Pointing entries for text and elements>
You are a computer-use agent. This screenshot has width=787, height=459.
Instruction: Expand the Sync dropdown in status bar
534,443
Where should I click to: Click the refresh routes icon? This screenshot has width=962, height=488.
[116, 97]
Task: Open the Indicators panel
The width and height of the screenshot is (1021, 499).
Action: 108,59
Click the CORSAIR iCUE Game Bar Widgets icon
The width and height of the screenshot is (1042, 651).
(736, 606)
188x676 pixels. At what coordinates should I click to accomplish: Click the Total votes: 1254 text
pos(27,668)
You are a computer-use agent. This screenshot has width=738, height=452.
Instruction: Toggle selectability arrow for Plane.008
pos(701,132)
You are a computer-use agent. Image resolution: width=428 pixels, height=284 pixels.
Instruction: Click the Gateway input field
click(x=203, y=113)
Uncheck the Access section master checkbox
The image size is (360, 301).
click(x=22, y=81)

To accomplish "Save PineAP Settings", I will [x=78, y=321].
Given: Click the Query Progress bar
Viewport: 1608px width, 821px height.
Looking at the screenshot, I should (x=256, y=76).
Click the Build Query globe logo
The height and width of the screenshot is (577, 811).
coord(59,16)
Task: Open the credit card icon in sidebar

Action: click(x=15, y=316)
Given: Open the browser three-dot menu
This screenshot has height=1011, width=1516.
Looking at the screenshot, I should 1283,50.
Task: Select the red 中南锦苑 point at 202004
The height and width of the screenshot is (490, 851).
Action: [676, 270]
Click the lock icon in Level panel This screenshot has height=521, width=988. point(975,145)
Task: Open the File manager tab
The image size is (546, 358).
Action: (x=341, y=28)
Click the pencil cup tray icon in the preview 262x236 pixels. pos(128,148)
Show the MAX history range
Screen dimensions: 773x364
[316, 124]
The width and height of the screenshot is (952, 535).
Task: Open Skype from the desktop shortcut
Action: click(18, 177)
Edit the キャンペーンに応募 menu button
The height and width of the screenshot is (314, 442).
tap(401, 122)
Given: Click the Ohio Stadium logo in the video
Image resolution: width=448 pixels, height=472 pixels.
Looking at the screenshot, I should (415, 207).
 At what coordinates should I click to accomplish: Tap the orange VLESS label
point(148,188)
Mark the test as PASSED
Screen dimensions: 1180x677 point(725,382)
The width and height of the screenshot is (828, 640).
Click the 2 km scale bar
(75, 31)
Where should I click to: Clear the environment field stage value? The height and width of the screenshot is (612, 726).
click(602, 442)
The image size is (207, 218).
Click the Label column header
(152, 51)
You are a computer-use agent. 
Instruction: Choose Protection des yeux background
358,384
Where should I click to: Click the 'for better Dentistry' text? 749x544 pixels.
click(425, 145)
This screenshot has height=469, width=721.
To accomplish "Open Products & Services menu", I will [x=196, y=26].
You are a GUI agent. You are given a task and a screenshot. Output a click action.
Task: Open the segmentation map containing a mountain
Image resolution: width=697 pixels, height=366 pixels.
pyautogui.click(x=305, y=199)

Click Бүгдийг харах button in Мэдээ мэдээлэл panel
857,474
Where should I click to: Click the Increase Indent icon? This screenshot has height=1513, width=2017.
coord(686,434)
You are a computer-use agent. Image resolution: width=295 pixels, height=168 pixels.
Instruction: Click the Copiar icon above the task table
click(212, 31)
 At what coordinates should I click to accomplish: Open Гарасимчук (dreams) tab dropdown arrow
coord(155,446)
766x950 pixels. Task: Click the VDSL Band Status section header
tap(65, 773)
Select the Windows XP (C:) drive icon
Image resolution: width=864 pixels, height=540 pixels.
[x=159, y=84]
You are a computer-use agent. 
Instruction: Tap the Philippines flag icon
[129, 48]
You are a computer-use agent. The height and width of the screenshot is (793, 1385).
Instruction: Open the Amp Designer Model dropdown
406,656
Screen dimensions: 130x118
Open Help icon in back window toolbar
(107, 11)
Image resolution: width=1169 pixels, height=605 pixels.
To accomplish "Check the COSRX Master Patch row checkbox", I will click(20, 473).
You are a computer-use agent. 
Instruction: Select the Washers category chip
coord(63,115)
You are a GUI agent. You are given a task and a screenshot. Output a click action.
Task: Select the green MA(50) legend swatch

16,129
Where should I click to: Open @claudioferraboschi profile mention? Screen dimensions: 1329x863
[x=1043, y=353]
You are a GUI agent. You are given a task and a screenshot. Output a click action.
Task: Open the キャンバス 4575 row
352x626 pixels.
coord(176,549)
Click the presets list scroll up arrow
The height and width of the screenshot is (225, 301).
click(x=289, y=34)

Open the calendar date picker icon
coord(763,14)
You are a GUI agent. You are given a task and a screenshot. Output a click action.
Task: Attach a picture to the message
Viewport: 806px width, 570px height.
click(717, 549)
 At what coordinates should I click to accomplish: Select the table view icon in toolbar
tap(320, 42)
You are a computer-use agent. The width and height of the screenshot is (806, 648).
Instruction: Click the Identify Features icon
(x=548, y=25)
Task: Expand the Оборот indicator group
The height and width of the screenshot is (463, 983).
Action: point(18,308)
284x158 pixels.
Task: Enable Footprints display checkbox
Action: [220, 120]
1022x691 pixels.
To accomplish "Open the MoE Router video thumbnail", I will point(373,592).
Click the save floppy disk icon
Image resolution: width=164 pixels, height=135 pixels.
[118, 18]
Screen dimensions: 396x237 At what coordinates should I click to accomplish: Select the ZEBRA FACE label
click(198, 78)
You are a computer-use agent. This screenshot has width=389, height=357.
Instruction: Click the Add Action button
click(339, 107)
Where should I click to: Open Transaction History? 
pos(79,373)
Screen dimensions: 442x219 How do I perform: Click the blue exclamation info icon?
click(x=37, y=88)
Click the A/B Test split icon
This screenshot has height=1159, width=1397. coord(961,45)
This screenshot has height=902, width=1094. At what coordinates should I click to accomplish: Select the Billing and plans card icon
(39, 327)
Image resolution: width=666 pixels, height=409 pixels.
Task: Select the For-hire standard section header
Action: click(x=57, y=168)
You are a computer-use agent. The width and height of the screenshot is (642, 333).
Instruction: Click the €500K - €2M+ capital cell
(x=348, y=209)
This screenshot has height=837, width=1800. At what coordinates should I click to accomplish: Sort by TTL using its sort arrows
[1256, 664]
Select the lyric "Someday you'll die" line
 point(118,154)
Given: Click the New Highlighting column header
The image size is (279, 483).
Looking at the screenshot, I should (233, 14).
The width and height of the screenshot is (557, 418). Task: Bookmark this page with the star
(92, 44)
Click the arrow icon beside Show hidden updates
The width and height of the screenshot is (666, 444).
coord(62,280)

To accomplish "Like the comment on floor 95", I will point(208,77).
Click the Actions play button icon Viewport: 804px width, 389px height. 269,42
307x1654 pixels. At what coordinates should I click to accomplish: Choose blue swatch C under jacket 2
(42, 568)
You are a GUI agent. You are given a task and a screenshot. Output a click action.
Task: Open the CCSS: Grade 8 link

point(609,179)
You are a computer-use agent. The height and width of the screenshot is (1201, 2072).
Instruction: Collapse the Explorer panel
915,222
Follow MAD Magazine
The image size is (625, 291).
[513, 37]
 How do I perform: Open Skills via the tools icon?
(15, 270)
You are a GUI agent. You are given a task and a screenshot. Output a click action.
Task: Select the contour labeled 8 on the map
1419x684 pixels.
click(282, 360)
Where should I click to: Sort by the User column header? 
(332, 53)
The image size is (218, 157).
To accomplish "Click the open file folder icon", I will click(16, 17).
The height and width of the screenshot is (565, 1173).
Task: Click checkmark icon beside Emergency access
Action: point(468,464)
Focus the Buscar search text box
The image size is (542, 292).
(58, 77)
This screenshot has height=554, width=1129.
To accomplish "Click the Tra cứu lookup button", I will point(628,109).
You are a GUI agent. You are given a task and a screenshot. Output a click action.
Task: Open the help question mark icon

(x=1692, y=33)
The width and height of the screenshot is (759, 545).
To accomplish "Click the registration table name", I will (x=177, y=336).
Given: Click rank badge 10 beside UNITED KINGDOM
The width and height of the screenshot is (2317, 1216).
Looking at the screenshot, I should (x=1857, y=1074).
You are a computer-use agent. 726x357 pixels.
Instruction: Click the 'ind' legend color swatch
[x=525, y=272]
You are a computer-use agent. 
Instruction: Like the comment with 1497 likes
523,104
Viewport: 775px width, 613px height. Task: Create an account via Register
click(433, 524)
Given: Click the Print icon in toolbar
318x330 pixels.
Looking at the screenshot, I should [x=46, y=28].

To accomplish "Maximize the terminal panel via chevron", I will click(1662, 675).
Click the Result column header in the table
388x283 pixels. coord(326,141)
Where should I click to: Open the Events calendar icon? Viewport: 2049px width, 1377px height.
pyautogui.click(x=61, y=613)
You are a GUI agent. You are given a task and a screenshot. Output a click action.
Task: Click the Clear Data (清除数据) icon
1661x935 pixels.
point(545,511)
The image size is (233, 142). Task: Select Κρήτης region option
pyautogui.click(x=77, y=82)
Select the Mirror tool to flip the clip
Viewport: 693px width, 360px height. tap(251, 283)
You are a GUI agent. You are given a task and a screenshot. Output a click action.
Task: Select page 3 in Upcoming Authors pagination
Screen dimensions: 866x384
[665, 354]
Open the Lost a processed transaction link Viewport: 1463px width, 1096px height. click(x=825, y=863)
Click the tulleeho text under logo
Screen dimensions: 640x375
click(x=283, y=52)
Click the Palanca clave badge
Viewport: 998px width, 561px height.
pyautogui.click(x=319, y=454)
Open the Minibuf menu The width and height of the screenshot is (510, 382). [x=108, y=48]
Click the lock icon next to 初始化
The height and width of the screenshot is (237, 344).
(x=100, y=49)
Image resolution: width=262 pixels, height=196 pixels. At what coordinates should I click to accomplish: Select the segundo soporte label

YOUR TASK> Copy out, without any changes, the part of the entries that opens with the line containing "has width=389, height=357." and closes with the line containing "This screenshot has height=1159, width=1397.", both of those lines included.

ANSWER BELOW>
You are a computer-use agent. This screenshot has width=389, height=357.
Instruction: Click the Add Action button
click(339, 107)
Where should I click to: Open Transaction History? 
pos(79,373)
Screen dimensions: 442x219 How do I perform: Click the blue exclamation info icon?
click(x=37, y=88)
Click the A/B Test split icon
This screenshot has height=1159, width=1397. coord(961,45)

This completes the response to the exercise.